Mein Freund „Milchshake“
Mit 17 Jahren, im Februar 1958, trat ich in die Marine der Vereinigten Staaten ein. Ich wurde einem Flugzeugträger zugeteilt. Auf dem Schiff lernte ich Raymond Covington aus Provo, Utah, kennen.
Ich hielt Raymond für ein biss-chen eigenartig – er rauchte nicht, er trank nicht, er fluchte nicht, er tat nichts dergleichen. Ich fragte ihn, was er tue, um sich zu amüsieren. Er sagte, er tue vieles, aber am meisten Spaß mache es ihm, den Tag mit ein, zwei großen Milchshakes zu beginnen oder zu beenden. So bekam Raymond den Spitznamen „Milchshake“.
Abends erzählte mir Raymond von seiner Kirche, der Kirche Jesu Christi der Heiligen der Letzten Tage. Ich war sehr interessiert, bis er mir sagte, dass ich, wenn ich mich seiner Kirche anschloss, nicht das Priestertum tragen konnte. Das kam nicht gut bei mir an. Als Raymond merkte, dass ich mich darüber aufregte, sagte er, er habe das Gefühl, eines Tages könne ich vielleicht doch das Priestertum erhalten.
Mit der Zeit zog ich Raymond aufgrund seiner Lebensweise all meinen anderen Freunden vor. Nach einer Weile bemerkte ich, dass ich nicht mehr so lebte wie früher und dass ich das Richtige tun wollte. Er hatte mir klar gemacht, dass ich nicht fluchen oder Alkohol trinken musste. Ich konnte mich für ein rechtschaffenes Leben entscheiden.
Eines Tages saßen einige der Jungs beim Glücksspiel auf Deck. Einer von ihnen schaute Raymond an und sagte: „Milchshake! Sag dieses Fluchwort und du bekommst das ganze Geld im Topf.“ Ich zählte schnell das Geld und sah, dass da der Sold für zwei Monate im Topf lag. Ich dachte, da er und ich Kumpel waren, würde Raymond mir die Hälfte davon geben. Aber zu meiner Enttäuschung weigerte er sich zu fluchen. Ich versuchte ihn zu überreden, aber er hielt nichts davon.

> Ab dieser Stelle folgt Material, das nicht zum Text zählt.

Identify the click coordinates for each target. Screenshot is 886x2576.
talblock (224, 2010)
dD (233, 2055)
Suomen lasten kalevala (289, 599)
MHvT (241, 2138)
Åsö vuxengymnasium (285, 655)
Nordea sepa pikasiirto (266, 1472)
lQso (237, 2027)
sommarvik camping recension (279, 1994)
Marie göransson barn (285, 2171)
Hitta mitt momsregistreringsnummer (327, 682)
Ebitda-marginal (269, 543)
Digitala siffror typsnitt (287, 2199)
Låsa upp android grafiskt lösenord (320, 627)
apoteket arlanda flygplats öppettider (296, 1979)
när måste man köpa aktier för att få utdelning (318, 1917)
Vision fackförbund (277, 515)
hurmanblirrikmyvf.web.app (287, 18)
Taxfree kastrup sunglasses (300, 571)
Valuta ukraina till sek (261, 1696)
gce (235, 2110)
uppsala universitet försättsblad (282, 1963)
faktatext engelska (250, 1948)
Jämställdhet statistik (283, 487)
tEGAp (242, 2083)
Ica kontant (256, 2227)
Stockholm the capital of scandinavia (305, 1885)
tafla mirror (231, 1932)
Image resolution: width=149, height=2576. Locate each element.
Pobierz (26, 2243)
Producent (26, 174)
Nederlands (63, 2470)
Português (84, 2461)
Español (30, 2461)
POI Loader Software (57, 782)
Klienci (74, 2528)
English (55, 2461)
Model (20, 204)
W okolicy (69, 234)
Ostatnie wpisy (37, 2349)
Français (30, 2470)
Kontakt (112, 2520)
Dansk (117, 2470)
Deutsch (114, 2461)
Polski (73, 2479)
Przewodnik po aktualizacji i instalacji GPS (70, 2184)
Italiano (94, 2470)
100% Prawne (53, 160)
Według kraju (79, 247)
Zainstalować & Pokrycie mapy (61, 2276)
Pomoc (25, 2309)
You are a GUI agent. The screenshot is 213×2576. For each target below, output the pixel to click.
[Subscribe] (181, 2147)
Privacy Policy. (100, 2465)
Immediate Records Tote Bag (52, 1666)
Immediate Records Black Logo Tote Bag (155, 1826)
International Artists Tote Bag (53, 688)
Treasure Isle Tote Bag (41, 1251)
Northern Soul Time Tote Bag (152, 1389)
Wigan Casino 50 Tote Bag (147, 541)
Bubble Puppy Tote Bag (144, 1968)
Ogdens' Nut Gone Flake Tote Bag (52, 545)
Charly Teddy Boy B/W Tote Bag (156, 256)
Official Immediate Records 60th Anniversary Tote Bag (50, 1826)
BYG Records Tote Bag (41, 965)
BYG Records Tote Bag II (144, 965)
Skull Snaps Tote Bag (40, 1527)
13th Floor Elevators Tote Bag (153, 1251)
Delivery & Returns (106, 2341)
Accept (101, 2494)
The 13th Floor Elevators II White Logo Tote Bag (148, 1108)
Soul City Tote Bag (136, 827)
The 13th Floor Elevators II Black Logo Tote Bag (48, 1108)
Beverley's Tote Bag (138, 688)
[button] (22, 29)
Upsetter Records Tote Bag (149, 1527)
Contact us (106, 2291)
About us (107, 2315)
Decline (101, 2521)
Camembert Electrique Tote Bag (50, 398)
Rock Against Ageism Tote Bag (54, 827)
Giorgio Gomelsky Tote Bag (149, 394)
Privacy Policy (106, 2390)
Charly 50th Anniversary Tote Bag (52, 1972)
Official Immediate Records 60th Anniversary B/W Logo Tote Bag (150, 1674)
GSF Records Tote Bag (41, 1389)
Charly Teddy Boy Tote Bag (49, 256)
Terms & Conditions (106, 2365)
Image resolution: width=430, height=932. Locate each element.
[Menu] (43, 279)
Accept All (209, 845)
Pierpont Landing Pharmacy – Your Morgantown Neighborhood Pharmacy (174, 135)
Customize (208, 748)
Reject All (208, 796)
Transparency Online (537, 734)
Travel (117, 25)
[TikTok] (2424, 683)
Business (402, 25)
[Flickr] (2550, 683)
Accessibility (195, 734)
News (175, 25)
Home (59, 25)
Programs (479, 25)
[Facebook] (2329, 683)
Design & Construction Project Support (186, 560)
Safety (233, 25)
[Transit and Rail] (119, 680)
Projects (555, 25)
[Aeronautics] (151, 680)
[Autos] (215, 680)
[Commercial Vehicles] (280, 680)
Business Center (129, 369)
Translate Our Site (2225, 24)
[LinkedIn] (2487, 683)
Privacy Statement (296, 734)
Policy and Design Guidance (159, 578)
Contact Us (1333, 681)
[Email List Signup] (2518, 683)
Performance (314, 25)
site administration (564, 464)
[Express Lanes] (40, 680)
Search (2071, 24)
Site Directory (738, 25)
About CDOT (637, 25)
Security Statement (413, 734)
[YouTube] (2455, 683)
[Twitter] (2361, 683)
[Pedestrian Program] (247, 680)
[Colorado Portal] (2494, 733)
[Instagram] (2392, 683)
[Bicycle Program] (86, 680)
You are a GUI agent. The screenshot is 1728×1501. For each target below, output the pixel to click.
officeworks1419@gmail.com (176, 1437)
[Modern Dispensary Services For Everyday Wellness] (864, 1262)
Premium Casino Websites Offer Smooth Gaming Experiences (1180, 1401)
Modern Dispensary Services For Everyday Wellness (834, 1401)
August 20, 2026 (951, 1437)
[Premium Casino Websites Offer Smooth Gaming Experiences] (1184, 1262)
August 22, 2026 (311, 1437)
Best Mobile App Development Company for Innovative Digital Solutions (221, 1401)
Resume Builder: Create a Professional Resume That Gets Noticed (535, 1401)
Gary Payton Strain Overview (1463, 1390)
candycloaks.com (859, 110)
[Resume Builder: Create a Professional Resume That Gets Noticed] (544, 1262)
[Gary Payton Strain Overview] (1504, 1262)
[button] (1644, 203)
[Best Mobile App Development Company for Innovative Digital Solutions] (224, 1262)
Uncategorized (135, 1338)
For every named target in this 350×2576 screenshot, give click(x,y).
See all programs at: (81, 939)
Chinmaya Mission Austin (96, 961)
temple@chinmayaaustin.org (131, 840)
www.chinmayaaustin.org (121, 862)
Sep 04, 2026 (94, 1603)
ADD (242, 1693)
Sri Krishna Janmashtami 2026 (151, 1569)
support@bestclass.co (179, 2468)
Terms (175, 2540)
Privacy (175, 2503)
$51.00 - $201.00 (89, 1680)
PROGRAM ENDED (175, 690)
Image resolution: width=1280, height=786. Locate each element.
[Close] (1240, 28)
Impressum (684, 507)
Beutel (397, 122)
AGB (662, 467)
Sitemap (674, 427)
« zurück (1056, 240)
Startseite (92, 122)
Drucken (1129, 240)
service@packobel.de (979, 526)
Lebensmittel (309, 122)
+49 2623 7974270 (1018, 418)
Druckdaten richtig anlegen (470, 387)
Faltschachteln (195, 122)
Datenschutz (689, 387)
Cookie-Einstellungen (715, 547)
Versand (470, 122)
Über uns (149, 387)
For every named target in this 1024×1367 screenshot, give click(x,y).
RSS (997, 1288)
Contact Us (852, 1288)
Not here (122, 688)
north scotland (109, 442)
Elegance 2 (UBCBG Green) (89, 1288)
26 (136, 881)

Da wurde mir klar, dass es eine heilige Verpflichtung ist, ein wahrer Heiliger der Letzten Tage zu sein.
Raymond wurde im Juni 1961 entlassen und ich verließ die Marine etwas später im selben Jahr. Ich fragte mich oft, was aus meinem alten Freund geworden war.
Eines Tages, viele Jahre später, nämlich 1990, sah ich zwei gut angezogene junge Männer, als ich aus dem Fenster meines Hauses im Bundesstaat Washington schaute. Es waren Missionare der Kirche und ich bat sie herein. Ich unterhielt mich mit ihnen und erfuhr, dass Raymonds Hoffnungen wahr geworden waren. Präsident Spencer W. Kimball hatte 1978 eine Offenbarung mit der Weisung empfangen, dass alle würdigen Männer das Priestertum empfangen können. Ich war begeistert. Ich hörte mir die Missionarslektionen an und willigte ein, mich taufen zu lassen.
Ich erzählte damals einem Nachbarn, der auch Mitglied der Kirche war, von meiner Freundschaft mit Raymond. Ich hatte keine Ahnung, dass dieser Nachbar daraufhin nach Utah fahren und dort tatsächlich Raymond aufspüren würde. Zwei Wochen später fuhr mein alter Freund „Milchshake“ über 1600 Kilometer, um bei meiner Taufe zu sprechen. Er sagte, er habe immer gewusst, dass ich mich der Kirche anschließen würde.
Im Dezember 1997 rief mich Raymonds Tochter an, um mir mitzuteilen, dass er verstorben war. Diese Nachricht machte mich traurig, aber ich lächle, wenn ich mir vorstelle, wie Rocky und sein Freund Milchshake einander eines Tages auf der anderen Seite des Schleiers wiedersehen werden.
Robert Lee „Rocky “Crockrell gehört zur Gemeinde Wollochet im Pfahl Tacoma, Washington.